*** PROVIDED TEXT Section Begins ***
The toolkit, which also studied the performance of staff at some of the UK’s largest law firms, found state educated employees were 75 per cent more likely to be among the top performers within a firm. Despite this, 60 per cent of employees in professional-level jobs – such as accountants, solicitors, medical practitioners or engineers – had a professional-level background, with just over a third (34 per cent) having a working class background.
Steven Cooper, another social mobility commissioner and CEO of C. Hoare and Co, said: “Some of the best talent, particularly talent that develops over time, comes from less obvious places. The challenge is how to find that talent in the first place, and then nurture it to ensure employees’ potential is fulfilled.”
Separately, Alan Milburn, chair of the Social Mobility Foundation – a charity not affiliated to the Social Mobility Commission – called earlier this week for the use of traditional CVs in recruitment to be scrapped.
Writing in The Times to mark the launch of a new campaign by the foundation, Milburn said CVs only worked for candidates with wealthier backgrounds, who were already 80 per cent more likely to be working in a professional job than those with a working class background. He said part of the reason was that big employers placed too much emphasis on which universities candidates attended and whether they went to fee-paying schools.
*** PROVIDED TEXT Section Ends ***
*** DATASET RECORDS Section Begins ***
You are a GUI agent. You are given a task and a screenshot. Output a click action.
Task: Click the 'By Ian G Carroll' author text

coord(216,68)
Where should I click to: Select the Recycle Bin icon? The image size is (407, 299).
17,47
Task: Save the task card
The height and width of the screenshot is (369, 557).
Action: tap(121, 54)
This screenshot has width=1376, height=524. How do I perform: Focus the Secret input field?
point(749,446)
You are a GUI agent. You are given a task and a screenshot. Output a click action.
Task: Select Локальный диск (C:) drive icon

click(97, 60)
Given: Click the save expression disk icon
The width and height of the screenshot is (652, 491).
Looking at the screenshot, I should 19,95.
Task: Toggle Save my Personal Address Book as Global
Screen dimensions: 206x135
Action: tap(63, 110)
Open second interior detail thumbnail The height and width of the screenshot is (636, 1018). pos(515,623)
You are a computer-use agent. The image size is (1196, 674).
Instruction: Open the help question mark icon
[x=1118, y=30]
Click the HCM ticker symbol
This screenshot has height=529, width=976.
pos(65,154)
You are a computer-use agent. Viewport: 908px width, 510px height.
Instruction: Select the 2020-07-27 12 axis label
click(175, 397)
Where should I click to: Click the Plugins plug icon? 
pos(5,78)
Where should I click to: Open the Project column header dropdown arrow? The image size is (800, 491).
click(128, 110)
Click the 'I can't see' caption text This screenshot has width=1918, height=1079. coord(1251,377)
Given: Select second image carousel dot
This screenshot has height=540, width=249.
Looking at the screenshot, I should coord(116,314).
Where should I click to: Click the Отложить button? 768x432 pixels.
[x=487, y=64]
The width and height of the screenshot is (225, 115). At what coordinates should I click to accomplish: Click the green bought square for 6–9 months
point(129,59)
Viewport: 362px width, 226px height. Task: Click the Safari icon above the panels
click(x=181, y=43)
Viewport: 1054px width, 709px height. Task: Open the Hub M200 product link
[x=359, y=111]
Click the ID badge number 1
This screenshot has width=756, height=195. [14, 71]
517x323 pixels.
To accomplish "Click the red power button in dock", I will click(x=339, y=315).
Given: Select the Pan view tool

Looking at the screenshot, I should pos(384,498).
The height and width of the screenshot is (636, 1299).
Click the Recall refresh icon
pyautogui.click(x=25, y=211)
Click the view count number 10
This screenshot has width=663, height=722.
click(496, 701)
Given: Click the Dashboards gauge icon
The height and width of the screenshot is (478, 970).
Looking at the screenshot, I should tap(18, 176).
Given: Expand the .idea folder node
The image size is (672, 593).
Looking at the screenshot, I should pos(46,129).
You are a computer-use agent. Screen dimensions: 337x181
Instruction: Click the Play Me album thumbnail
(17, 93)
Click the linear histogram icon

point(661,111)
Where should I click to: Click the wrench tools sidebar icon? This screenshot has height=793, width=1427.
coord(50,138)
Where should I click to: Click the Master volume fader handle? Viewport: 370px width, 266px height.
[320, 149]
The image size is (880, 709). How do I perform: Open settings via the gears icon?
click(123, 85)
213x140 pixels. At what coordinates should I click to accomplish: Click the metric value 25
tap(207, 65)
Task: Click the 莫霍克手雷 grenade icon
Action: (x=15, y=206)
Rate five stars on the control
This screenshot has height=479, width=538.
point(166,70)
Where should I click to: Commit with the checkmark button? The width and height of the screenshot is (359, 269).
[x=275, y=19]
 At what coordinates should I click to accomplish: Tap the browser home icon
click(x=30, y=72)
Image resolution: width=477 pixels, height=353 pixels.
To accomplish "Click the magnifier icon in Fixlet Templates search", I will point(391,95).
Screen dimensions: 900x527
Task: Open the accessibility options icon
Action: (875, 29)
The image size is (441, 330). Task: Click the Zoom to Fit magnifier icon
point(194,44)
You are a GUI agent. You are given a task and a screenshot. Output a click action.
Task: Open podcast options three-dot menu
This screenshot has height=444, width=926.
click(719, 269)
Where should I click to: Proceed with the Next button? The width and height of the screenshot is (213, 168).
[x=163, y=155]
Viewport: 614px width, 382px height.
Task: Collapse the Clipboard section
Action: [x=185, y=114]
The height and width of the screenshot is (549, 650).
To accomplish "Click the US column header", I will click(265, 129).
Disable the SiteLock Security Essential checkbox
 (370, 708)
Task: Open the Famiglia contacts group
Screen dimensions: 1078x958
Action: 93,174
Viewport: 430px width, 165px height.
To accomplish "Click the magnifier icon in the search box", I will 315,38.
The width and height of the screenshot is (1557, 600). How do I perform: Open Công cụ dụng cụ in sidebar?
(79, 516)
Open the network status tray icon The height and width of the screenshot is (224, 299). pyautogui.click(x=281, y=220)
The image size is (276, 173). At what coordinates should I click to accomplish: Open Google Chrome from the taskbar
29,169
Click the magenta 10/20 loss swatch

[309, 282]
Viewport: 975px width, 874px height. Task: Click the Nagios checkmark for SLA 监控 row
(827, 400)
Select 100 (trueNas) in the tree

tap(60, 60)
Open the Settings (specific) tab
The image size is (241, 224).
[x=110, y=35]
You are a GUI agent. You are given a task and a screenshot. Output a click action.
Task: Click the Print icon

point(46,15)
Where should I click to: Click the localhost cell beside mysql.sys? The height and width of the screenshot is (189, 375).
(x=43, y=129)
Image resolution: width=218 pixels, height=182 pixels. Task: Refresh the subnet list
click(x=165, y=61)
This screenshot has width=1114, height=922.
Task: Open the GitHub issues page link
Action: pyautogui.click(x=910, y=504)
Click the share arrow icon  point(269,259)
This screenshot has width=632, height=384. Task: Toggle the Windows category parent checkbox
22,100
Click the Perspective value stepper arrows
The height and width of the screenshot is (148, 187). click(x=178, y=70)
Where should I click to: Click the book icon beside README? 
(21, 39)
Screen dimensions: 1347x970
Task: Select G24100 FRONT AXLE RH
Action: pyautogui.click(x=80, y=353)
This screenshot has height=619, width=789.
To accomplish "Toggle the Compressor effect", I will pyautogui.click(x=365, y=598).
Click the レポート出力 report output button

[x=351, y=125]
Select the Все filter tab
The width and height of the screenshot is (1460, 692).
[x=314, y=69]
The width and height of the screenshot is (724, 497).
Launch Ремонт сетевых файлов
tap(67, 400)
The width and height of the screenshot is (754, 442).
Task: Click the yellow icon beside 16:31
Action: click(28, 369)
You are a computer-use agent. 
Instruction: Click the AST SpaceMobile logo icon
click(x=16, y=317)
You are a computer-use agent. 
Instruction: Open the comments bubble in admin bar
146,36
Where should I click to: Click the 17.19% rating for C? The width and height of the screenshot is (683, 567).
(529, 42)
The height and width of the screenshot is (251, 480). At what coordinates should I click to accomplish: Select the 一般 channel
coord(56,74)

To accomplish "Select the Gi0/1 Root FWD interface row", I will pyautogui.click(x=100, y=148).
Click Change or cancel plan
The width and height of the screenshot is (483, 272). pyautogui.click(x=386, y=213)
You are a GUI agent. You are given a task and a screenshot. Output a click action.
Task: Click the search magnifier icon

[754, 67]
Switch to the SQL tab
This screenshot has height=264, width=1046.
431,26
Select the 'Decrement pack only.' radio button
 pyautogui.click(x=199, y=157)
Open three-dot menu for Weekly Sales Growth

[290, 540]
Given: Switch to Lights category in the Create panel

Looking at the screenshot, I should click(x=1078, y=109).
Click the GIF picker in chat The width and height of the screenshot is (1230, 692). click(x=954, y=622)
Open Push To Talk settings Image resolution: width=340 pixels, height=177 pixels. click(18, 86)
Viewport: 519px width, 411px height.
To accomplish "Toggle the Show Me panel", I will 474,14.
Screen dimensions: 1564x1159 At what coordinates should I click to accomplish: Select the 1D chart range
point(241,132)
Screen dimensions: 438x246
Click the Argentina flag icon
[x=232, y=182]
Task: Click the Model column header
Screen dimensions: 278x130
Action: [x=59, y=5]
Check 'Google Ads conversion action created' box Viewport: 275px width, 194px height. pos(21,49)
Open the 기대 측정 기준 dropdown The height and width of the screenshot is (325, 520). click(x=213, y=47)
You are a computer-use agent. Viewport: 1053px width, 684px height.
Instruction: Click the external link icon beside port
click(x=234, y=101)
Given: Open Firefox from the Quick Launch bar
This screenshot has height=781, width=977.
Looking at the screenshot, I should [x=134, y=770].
*** DATASET RECORDS Section Ends ***
TASK STATEMENT:
According to the text on social mobility, what did Alan Milburn give as part of the reason why CVs worked only for candidates from wealthier backgrounds? Answer in one to three sentences.

ANSWER TO THIS TASK:
Milburn said that part of the reason was that big employers placed too much emphasis on which universities candidates attended. They also gave too much weight to whether candidates went to fee-paying schools.